February 22, 2018

# 題目

13272 Bracket Sequence

You are given a bracket sequence B . The bracket sequence may contain 4 types of brackets:

1. Round brackets ( or )
2. Curly brackets { or }
3. Square brackets [ or ]
4. Angle brackets < or >

For each position in the bracket sequence B , you need to output the length of the longest balanced contiguous bracket sequence starting from (and including) that particular position.

Formally, a bracket sequence T is balanced if

• T is empty
• T is (P) , [P] , {P} , <P> where P is a balanced bracket sequence
• T is P Q where P and Q are balanced bracket sequences.

For example, for B = (<>)>< , the answer is ‘4 2 0 0 0 0’.

Input

First line of the input will contain a single positive integer T (T ≤ 10) denoting the number of test cases. Hence T cases follow. Each case is a single line of non-empty bracket sequence, containing only 8 types of characters ‘(’, ‘)’, ‘{’, ‘}’, ‘[’, ‘]’, ‘<’, ‘>’. Each of these bracket sequences will not contain more than 105 characters.

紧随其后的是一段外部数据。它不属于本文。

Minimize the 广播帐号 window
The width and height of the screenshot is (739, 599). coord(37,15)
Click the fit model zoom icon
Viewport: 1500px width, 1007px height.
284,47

If it helps, most of the judge data is produced randomly. First a random bracket sequence (not necessarily balanced) of certain length is generated. Say it is X . Then we change X by replacing some substring of it with a random balanced bracket sequence several times.

Output

For each test case, output case number (no trailing space after ‘ Case x:’ ), followed by the answers in separate line. There is NO empty line between cases. For details, please see the sample.

Sample Input

5
()
<>
(<>)><
()()
{[[}


Sample Output

Case 1:
2
0
Case 2:
2
0
Case 3:
4
2
0
0
0
0
Case 4:
4
0
2
0
Case 5:
0
0
0
0


## Hint

• T is P Q where P and Q are balanced bracket sequences.

• T is empty

() 之類的算是 balanced ，

• T is (P) , [P] , {P} , <P> where P is a balanced bracket sequence

({}) 或是 ({}[]) 這樣遞迴(巢狀)的也算是。

# 程式碼

## C++

#include <string>
#include <iostream>
#include <sstream>
#include <vector>
#include <deque>

template <typename Iterator>
void output(int nth_test_case, Iterator begin, Iterator end);
void answer(const std::string& bracket_sequence, std::vector<int>& results);

int main()
{
int test_cases;

// read num of test cases from stdin
std::cin >> test_cases;

for (int current_test_case = 1; current_test_case <= test_cases; ++current_test_case)
{
// for storing bracket_sequence
std::string bracket_sequence;

// for storing results
std::vector<int> results;

// if meet EOF or something goes wrong
if (!(std::cin >> bracket_sequence)) break;

// output the results
output(current_test_case, results.cbegin(), results.cend());
}
return 0;
}

template <typename Iterator>
void output(int nth_test_case, Iterator begin, Iterator end)
{
std::stringstream output_buf;
output_buf << "Case " << nth_test_case << ":\n";
while (begin != end) output_buf << *(begin++) << "\n";
std::cout << output_buf.str();
}

// return true if the char is a left bracket
inline bool is_left_bracket(char bracket)
{ return bracket == '(' or bracket == '{' or bracket == '[' or bracket == '<'; }

// return true if the two chars are pare of brackets else false
inline bool is_pair_of_brackets(char left, char right)
{
switch (left)
{
case '(': return right == ')';
case '{': return right == '}';
case '[': return right == ']';
case '<': return right == '>';
default: return false;
}
}

void answer(const std::string& bracket_sequence, std::vector<int>& results)
{
// get length of the sequence
auto length = bracket_sequence.length();

// use as stack
// use to store indexes of left brackets
std::deque<int> stack;

// init
results.resize(length + 1, 0);

// temporal variable
char bracket;

// for rule 1 and 2
for (int i = 0; i < length; ++i)
{
bracket = bracket_sequence[i];

// if the char is a left bracket then push the index into the stack
if (is_left_bracket(bracket)) stack.push_back(i);
// else if the current char and the last one in the stack are pair of brackets
else if (!stack.empty() and is_pair_of_brackets(bracket_sequence[stack.back()], bracket))
{
// pop last index
int position = stack.back();
stack.pop_back();

// find out the length
// +1 since the starting point is included
results[position] = i - position + 1;
}
// if it doesn't eligible to the balanced rule
else stack.clear();
}

// for rule 3
for (int i = static_cast<int>(length) - 1; i >= 0; --i)
results[i] += results[i + results[i]];